A passionate wave of Palestinian flags by Ghanaians at the State of Palestine’s Embassy in Accra marked the International Day of Solidarity with the People of Palestine.
The protesters, including women and children, gathered at the Embassy with fervent voices, echoing demands for justice for the people of Gaza.
This comes in the wake of bombardment by Israel, following its military offensive against Hamas in retaliation for the October 7 attack.
The United Nations (UN) estimates that more than 13,000 people – 40 per cent of them children, and 101 UN staff – have been killed in the last seven weeks of hostilities in Gaza.
Almost 1.7 million people have been forced from their homes, while Reuters reports that many more Palestinians are feared dead and lost under rubble.
At the Palestinian Embassy in Accra, the vibrant colours of the country’s flags, with a tricolour of three equal horizontal stripes overlaid by a red triangle issuing from the hoist, was prominent throughout the commemoration.
The flags, waved in a fanatic fashion by women and students, were a symbol of the collective call for justice and total ceasefire in Gaza, Palestine.
Wahban, an eight-year-old Pakistani, who joined the protesters with a placard that read “Ceasefire”, told the Ghana News Agency (GNA) that: “The Genocide must Stop”.
“It is sad that children of my age are being killed.”

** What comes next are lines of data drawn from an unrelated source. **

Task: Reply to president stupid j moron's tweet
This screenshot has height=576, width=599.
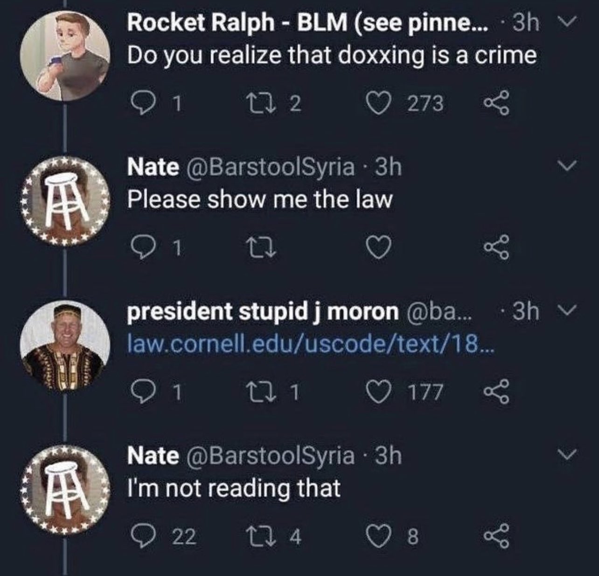Action: point(139,392)
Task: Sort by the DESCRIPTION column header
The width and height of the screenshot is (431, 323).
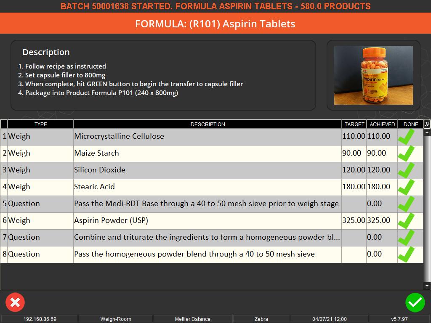Action: coord(208,124)
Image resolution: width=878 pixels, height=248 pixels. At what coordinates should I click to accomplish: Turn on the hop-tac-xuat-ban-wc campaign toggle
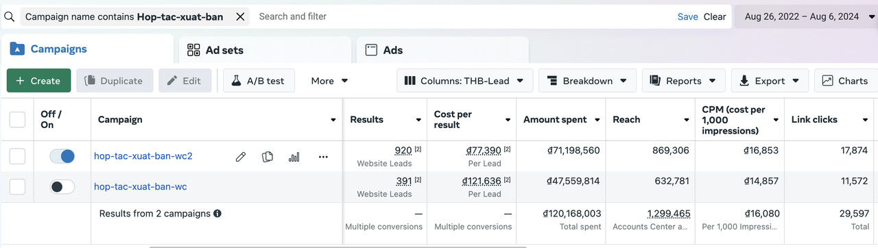[x=62, y=186]
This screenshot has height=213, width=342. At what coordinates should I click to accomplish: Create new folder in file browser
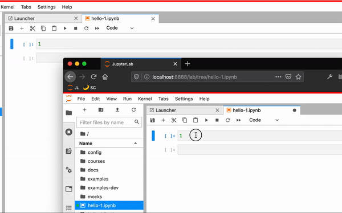[101, 110]
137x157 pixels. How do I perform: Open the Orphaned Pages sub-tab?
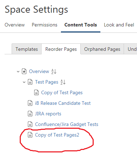tap(102, 49)
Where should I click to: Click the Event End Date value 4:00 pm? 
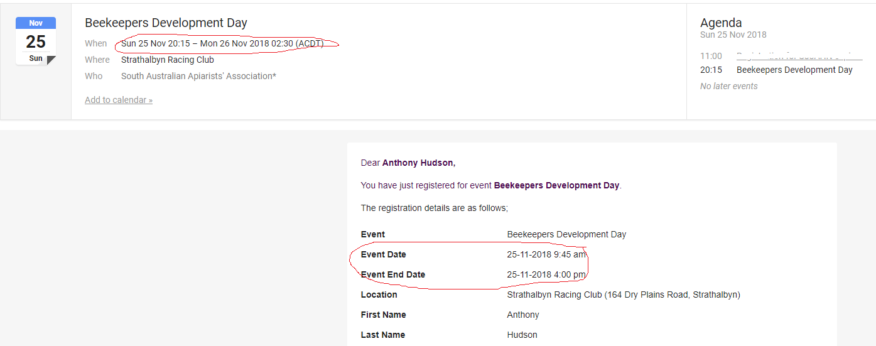pyautogui.click(x=546, y=274)
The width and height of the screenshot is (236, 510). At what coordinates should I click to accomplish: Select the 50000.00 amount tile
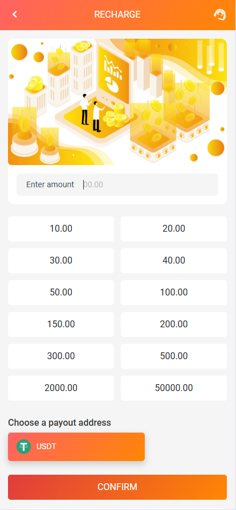coord(174,388)

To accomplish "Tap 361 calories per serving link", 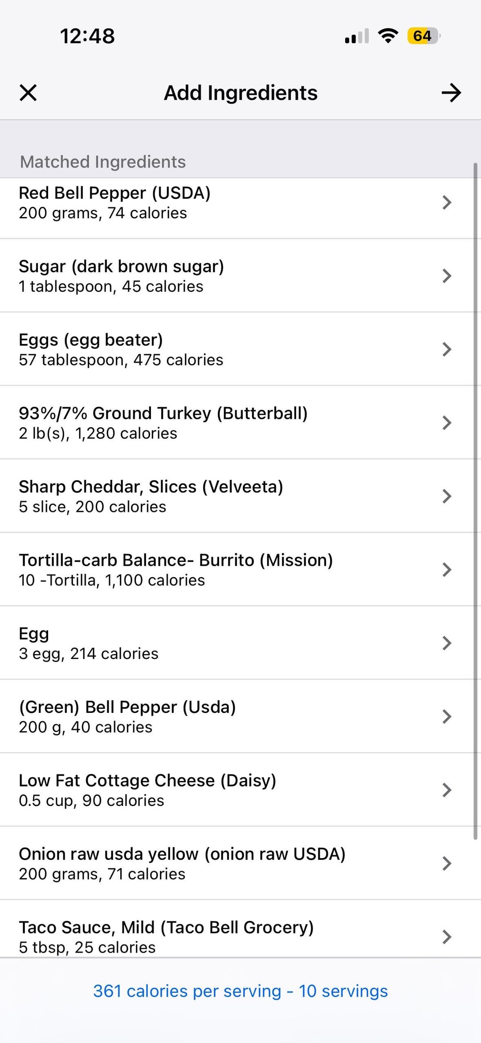I will (x=241, y=991).
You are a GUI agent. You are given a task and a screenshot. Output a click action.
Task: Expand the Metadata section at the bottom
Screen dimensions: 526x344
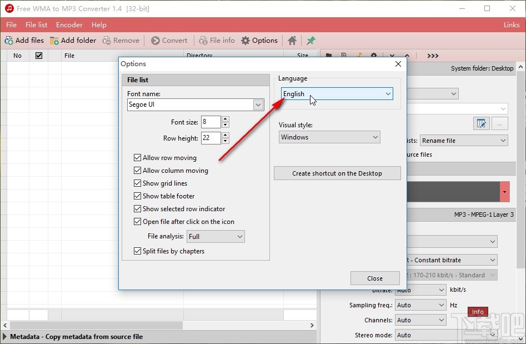pos(7,336)
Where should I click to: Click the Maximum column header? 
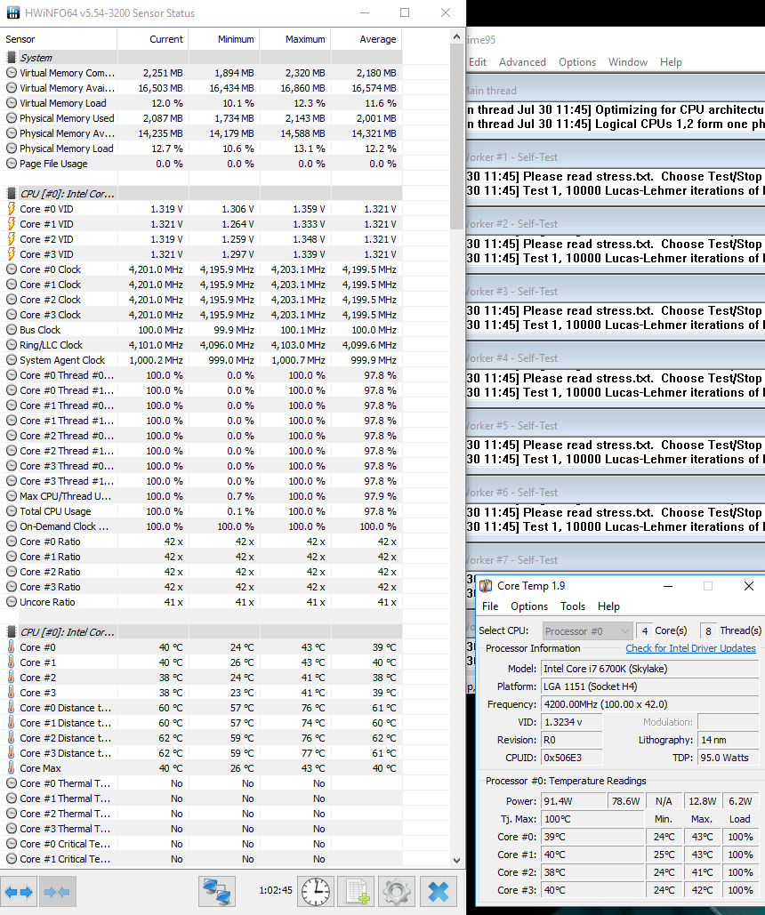click(x=304, y=39)
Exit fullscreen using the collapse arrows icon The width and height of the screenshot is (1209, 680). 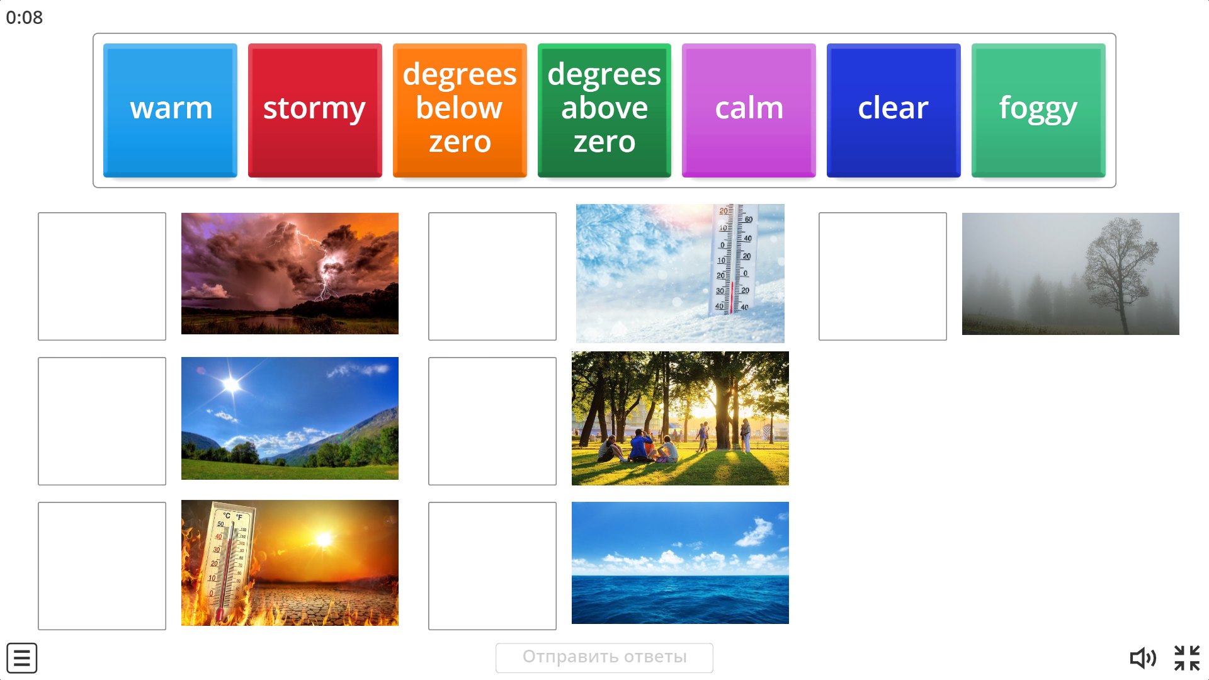pyautogui.click(x=1187, y=658)
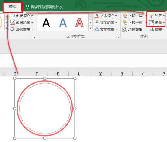Open the 形状填充 shape fill icon
This screenshot has width=167, height=142.
(x=13, y=16)
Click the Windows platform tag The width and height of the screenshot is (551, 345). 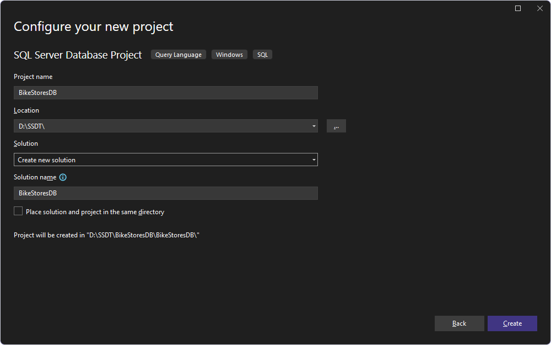pos(229,54)
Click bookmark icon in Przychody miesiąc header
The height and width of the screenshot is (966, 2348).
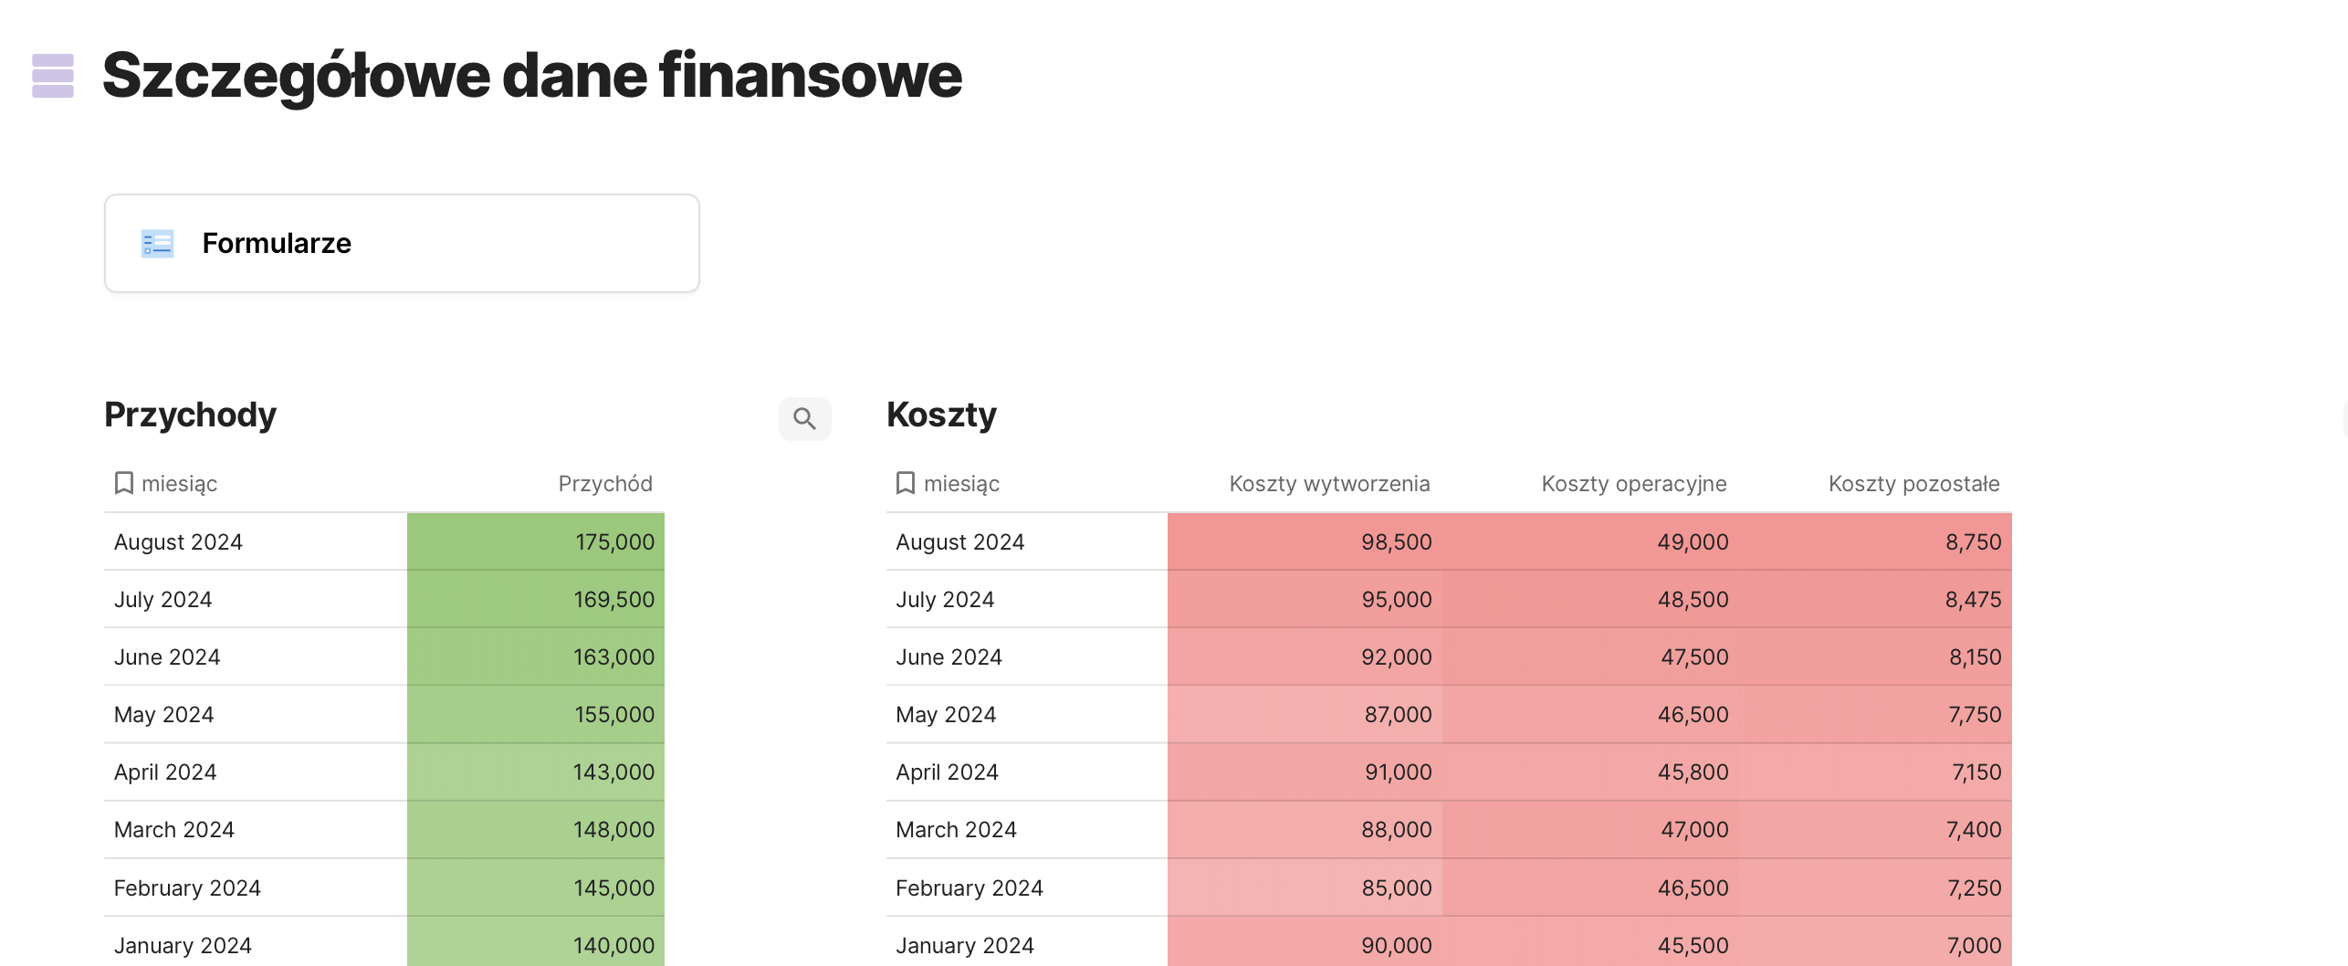124,483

Like Wahban, the hundreds who converged en masse intermittently chanted, “Free free Palestine, from the river to the sea, Palestine will be free” – a nationalistic slogan commonly featured in anti-Israel campaigns and demonstrations.
Mr Charles Abani, UN Resident Coordinator, said, “The UN Secretary-General urges all States to use their influence to end the tragic conflict and support irreversible steps towards the only sustainable future for the region: a two-state solution, with Israel and Palestine living side by side, in peace and security”
Mr Abdalfatah Ahmed Khalil Alsatarri, the State of Palestine Ambassador to Ghana, noted that the conflict between Israel and Hamas was not religious – between Muslims and Christians.
He said, “In Palestine, Muslims and Christians live together. We work together. We struggle together. We are happy together and we cry together. So, this conflict has nothing to do with Muslims and Christians”.
The Ambassador said, to bring an end to the conflict, “Israelis must leave our land they have occupied since 1967. If they want peace in the Middle East, then they should leave our lands. My people want to live in peace”.
“My people are looking for peace, freedom, hope and love…this occupation will go one day, and Palestine will be safe…”
Professor Atta Britwum, a former Professor of French at the University of Cape Coast, who joined the commemoration, told the GNA that the struggles of the Palestinian people did not start only recently as “they have been subjected to aggression for over 70 years.”
That, he said, could not go on forever as the world was “rising up against the genocide that is taking place in Gaza”.
He said, “I am totally against it. I am against injustice. I am angry about what happened to the Jews during the Second World War. I don’t want that to be repeated against the Palestinians. It is totally unjustifiable what is happening”.
“We won’t allow that. “Prof Britwum, also a former Board Member of the Ghana News Agency, deplored.
Sheikh Aremeyaw Shaibu, Spokesperson for the National Chief Imam, who joined the diplomatic corps in solidarity with Palestine, said the “brutish display of military power by Israel is without any sense of humanity and any clemency worthy of the respect of any human being on the earth”.
He said to take away the freedom of any person or community was to deny them of their humanity and that the killing of women and children in Gaza was “regrettable”.
Sheikh Shaibu said, “It is our duty that we are bold and restrain the hands of the wicked in the world. The hands of the unjust must be held and restrained from visiting this kind of atrocities being witnessed today against a section of society…We stand in unflinching solidarity with Palestine.”.
Mr Kwesi Pratt Jnr, General Secretary of the Socialist Movement, Ghana, who reaffirmed his solidarity with the people of Palestine, intimated that “If the problem is occupation, then the occupier cannot be guilty of any crime. The Palestinian resistance did not start the occupation. The Palestinian resistance is not responsible for the Genocide being committed in Palestine”.
He said, “The killing must stop! What we need is not a ceasefire. What we need is an end to the occupation. If it ends today, nobody will fire a weapon…All of us have a special responsibility to bring this occupation to an end”.